- **Activity**: In your copy, reproduce the entries exactly as they are, minus the images.

════════════════

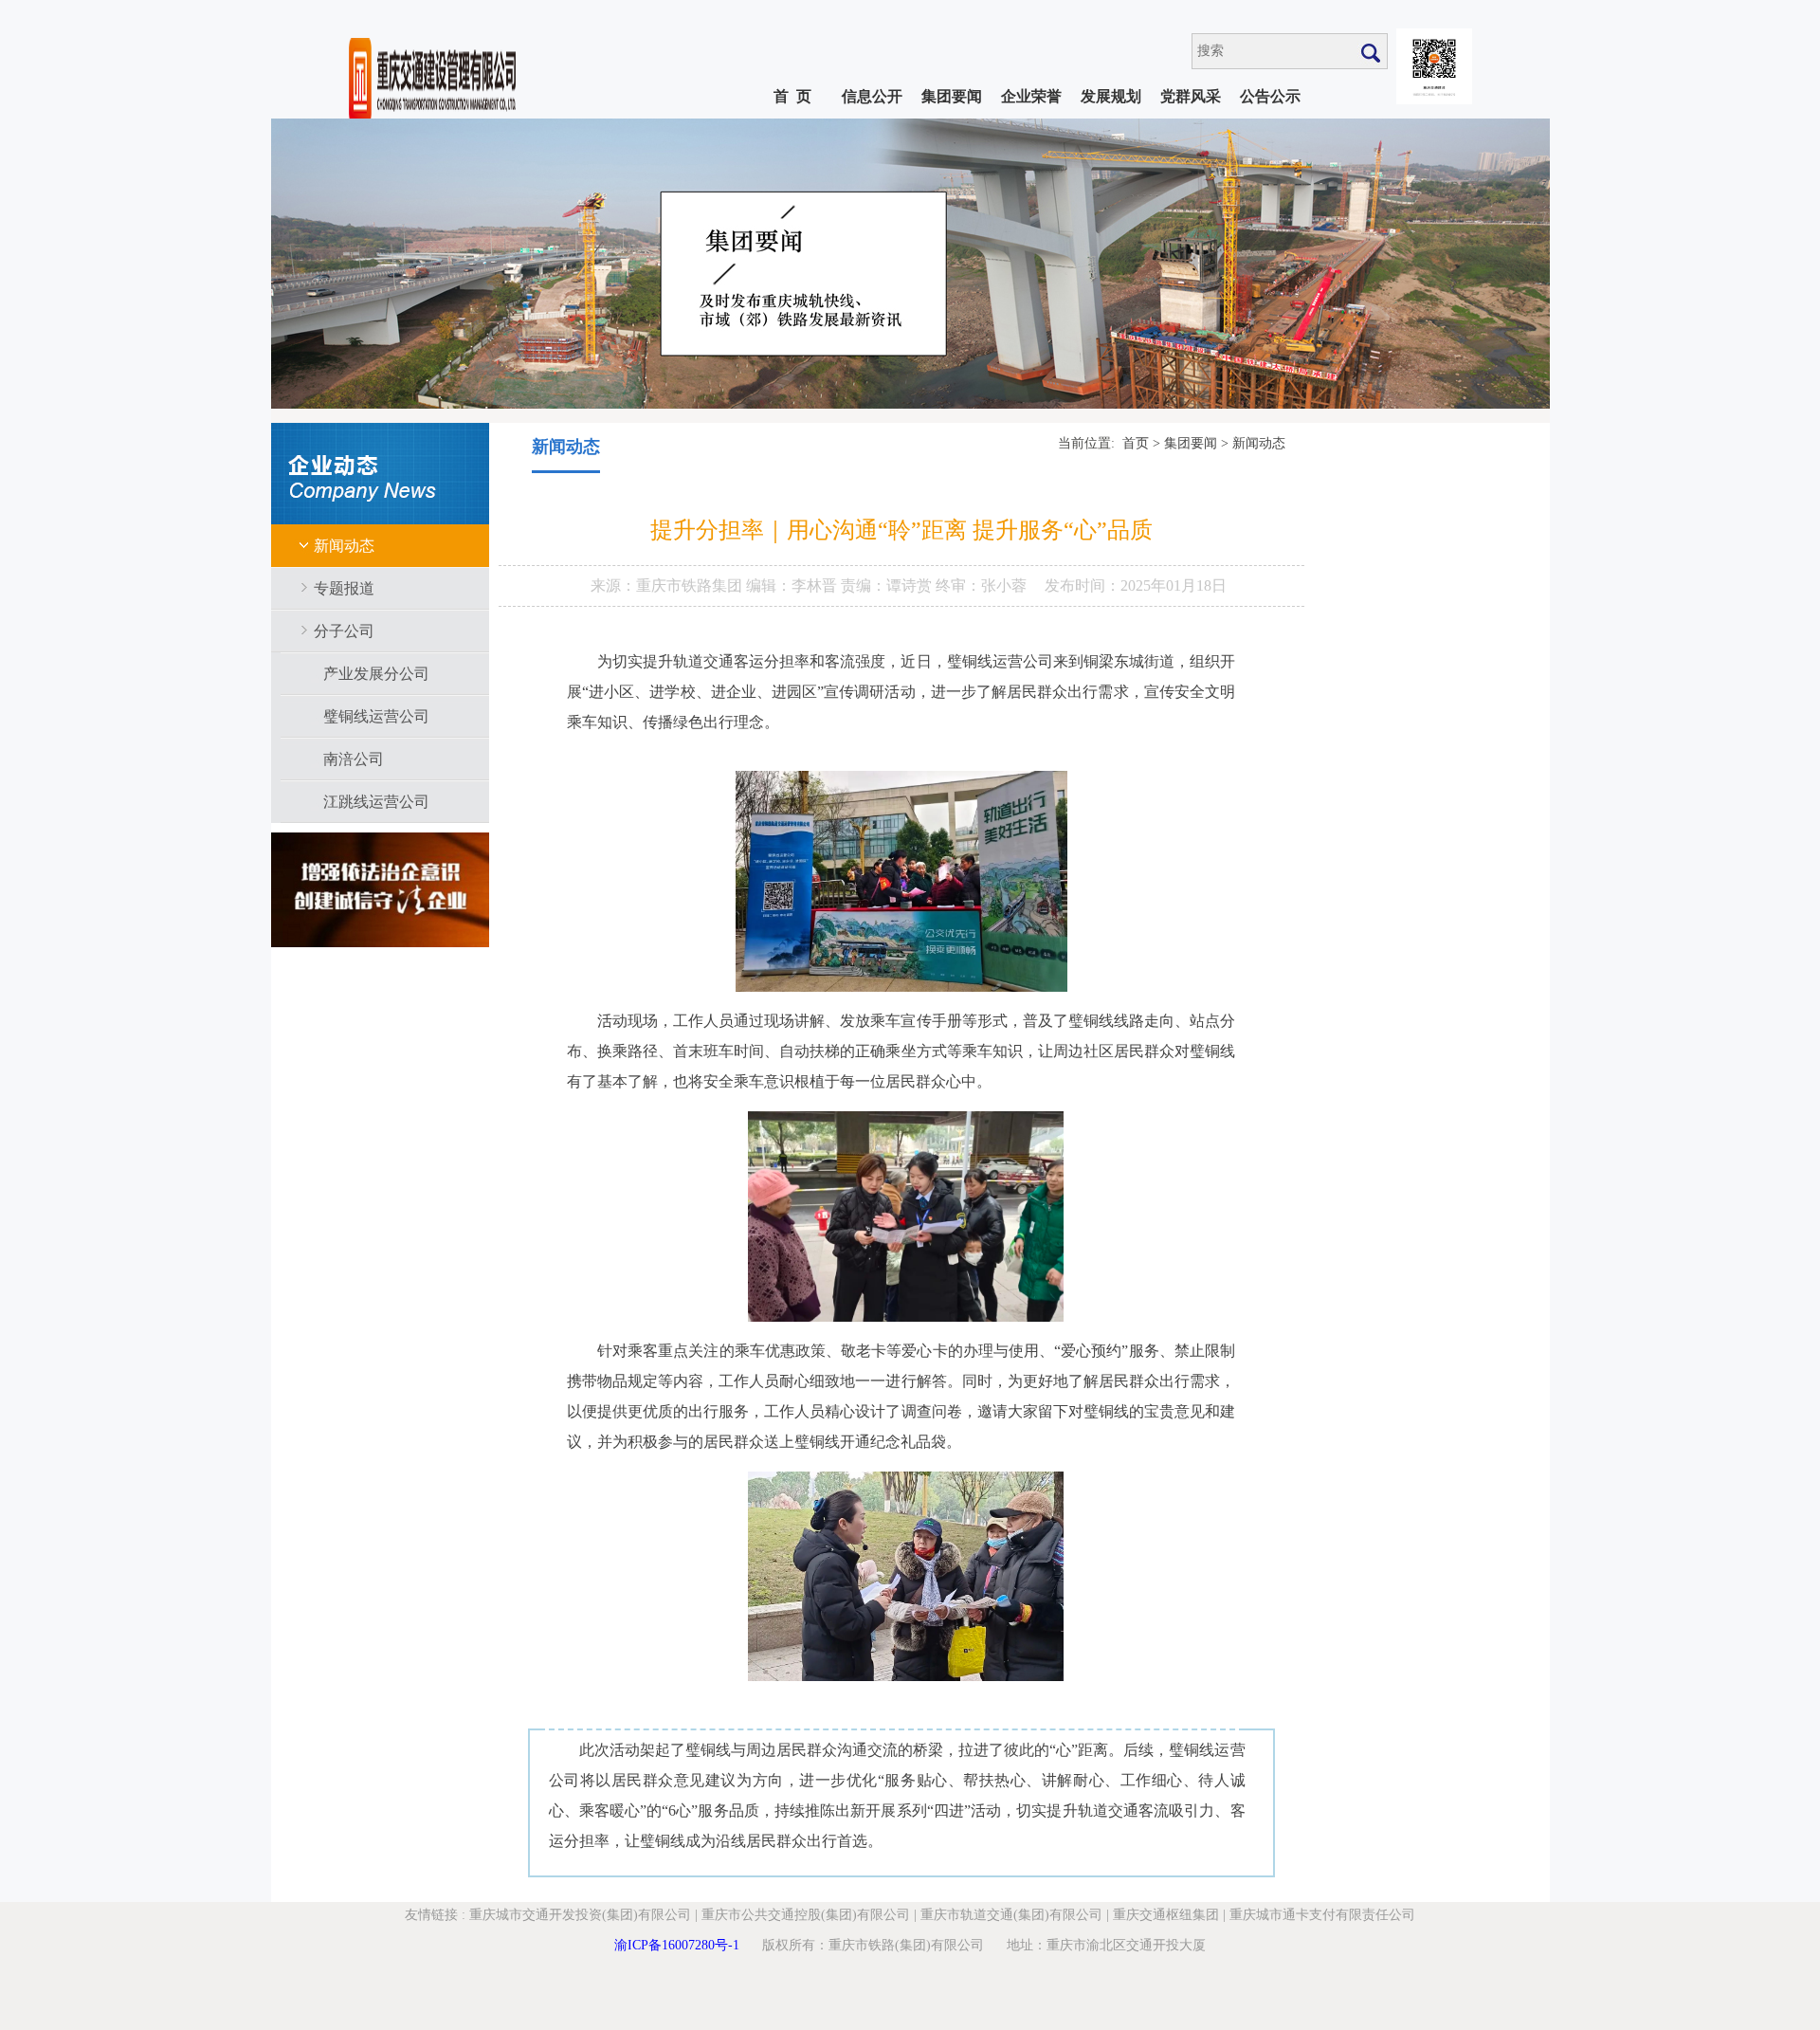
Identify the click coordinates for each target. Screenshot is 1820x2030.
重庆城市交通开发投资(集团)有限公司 (580, 1915)
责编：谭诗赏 (888, 585)
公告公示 (1270, 96)
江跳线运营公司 (376, 802)
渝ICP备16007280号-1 (676, 1945)
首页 (1135, 443)
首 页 (792, 96)
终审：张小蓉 (981, 585)
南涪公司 (353, 759)
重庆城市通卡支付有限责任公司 (1322, 1915)
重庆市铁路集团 (691, 585)
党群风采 (1190, 96)
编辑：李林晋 (793, 585)
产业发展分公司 (376, 674)
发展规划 (1111, 96)
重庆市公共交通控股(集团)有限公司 (805, 1915)
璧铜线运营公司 (376, 716)
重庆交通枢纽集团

════════════════

- **Written solution**:
Identify the click coordinates for each target. Screenshot is 1820x2030.
重庆城市交通开发投资(集团)有限公司 (580, 1915)
责编：谭诗赏 (888, 585)
公告公示 (1270, 96)
江跳线运营公司 (376, 802)
渝ICP备16007280号-1 (676, 1945)
首页 (1135, 443)
首 页 (792, 96)
终审：张小蓉 (981, 585)
南涪公司 (353, 759)
重庆城市通卡支付有限责任公司 (1322, 1915)
重庆市铁路集团 (691, 585)
党群风采 (1190, 96)
编辑：李林晋 (793, 585)
产业发展分公司 (376, 674)
发展规划 (1111, 96)
重庆市公共交通控股(集团)有限公司 (805, 1915)
璧铜线运营公司 (376, 716)
重庆交通枢纽集团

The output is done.